* PROVIDED TEXT

□ □ □ □ □

Microchannels for efficient fluid transport

Abstract

A structure having one or more micruchannels capable of forming air gaps between the inner surface of the microchannel and a fluid in the microchannel. As a result, the viscous resistance can be decreased by a factor of 5 or more. A microchannel according to this invention can have a textured inner surface which provides for air gap formation. The hydrophobicity of the microchannel can provide enhanced fluid transport by adjusting surface tension.

Description

BACKGROUND OF THE INVENTION 1. Field of the Invention The fields of the invention are fluid transport and microchannels. 2. Background Information The ability to fabricate devices at the micro-and nano-scale has been growing significantly during the past several years. This technology will have a significant impact on society in countless ways during the next decades. One example is in the biotechnology field where delivering minute quantities of highly potent drugs to a single cell is of great interest. This requires devices capable of dispensing on the order of femto-liters (10−15 L) of fluid in a controlled fashion. From a fluid mechanics perspective, the small size scale dictates a large surface to volume ratio. Subsequently, surface tension is a dominating force, and can control the functionality of the microtube for fluid delivery. Assuming that the working fluid is a hydrophilic liquid, for example, a water-based liquid, and if the micro tube is purely hydrophilic, then ...

AI Technical Summary

Benefits of technology

The present invention provides a structure having one or more microchannels, referred to herein as microtubes, capable of dispensing femto-liter volumes of fluid in a controlled fashion. The microtubes can form air gaps between the inner surface of the microtube and a fluid in the microtube. Such air gaps can reduce viscous resistance by a factor of 5 or more. Moreover, the hydrophilic and hydrophobic surface properties of the microtubes can provide enhanced fluid transport by adjusting surface tension. In accordance with this invention, microtubes with textured inner surfaces form air gaps. The microtubes can have inner diameters from about 10 nm up to about 1000 microns.

□ □ □ □ □

* TO-DO LIST
1. Which headings stand on their own lines in the microchannel text, below its title? List every one.
2. Can you pick up the microchannel text right after its last sentence and carry it on?

□ □ □ □ □

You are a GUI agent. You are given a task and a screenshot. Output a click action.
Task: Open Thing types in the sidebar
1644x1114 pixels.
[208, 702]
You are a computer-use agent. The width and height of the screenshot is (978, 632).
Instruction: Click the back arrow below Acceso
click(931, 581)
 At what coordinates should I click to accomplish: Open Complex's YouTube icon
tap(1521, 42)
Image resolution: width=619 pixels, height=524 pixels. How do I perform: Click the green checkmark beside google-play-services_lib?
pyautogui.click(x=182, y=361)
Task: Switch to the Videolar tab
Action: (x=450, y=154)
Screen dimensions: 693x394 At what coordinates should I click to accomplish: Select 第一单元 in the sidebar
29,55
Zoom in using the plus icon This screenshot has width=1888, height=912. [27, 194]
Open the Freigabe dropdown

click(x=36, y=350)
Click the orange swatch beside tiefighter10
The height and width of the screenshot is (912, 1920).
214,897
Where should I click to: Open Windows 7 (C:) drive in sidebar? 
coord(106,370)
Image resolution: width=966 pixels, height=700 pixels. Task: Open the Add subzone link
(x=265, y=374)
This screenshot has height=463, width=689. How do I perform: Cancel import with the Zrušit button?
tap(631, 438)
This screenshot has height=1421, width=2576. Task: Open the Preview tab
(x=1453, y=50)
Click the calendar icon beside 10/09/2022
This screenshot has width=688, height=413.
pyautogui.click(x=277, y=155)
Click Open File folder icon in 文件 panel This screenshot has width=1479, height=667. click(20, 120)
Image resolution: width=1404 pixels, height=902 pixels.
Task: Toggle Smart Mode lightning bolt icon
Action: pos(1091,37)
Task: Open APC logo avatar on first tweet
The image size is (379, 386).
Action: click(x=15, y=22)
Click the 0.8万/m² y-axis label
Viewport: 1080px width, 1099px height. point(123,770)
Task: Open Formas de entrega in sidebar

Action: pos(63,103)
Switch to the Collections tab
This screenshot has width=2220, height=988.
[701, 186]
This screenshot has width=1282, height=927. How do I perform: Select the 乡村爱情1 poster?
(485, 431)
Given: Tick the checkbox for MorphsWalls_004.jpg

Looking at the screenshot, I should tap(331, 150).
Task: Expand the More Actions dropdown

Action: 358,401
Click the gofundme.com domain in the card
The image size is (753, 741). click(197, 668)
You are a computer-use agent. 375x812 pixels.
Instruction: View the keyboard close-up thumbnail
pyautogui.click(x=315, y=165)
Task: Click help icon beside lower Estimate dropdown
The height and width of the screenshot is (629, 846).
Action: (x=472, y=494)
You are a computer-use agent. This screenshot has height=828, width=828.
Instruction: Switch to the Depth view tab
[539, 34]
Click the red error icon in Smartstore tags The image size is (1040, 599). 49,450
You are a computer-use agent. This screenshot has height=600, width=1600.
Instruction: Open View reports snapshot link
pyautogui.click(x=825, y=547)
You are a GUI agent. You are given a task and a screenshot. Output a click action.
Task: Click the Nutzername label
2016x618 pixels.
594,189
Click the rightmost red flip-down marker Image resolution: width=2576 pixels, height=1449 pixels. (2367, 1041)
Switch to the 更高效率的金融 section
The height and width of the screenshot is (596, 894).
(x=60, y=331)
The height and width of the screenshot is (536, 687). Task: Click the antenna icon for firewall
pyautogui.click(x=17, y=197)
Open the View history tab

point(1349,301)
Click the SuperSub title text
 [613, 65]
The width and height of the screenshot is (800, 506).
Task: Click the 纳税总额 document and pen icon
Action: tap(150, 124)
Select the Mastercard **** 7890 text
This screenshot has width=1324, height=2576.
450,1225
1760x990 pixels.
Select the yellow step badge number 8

□ □ □ □ □

* ANSWERS TO THE PROBLEMS
1.
Abstract
Description
AI Technical Summary
Benefits of technology

2.
In accordance with this invention, a structure is provided containing a microchannel, such as in a microtube, capable of forming air gaps between the its inner surface and a fluid in the microchannel, the air gaps reducing the viscous resistance of the microchannel as compared with the viscous resistance of a microchannel of similar dimensions that is incapable of forming air gaps. More particularly, the inner surface of the microchannel is textured with peaks and valleys whereby the hydrophobic and hydrophilic surface properties of the microchannel are sufficient to adjust the surface tension of a fluid so that the fluid can be transported into and out of the microchannel. For example, the peaks can be defined by particles on the surface of the microchannel, by a plurality of rings on the surface of the microchannel, or by a spiral coil attached to the inner wall of the microchannel.

Problems solved by technology

Assuming that the working fluid is a hydrophilic liquid, for example, a water-based liquid, and if the micro tube is purely hydrophilic, then it will be very difficult, if not impossible, to draw fluid out of the tube.

On the other hand, if the microtube is hydrophobic, then, again, it will be very difficult, if not impossible, to draw fluid into the tube.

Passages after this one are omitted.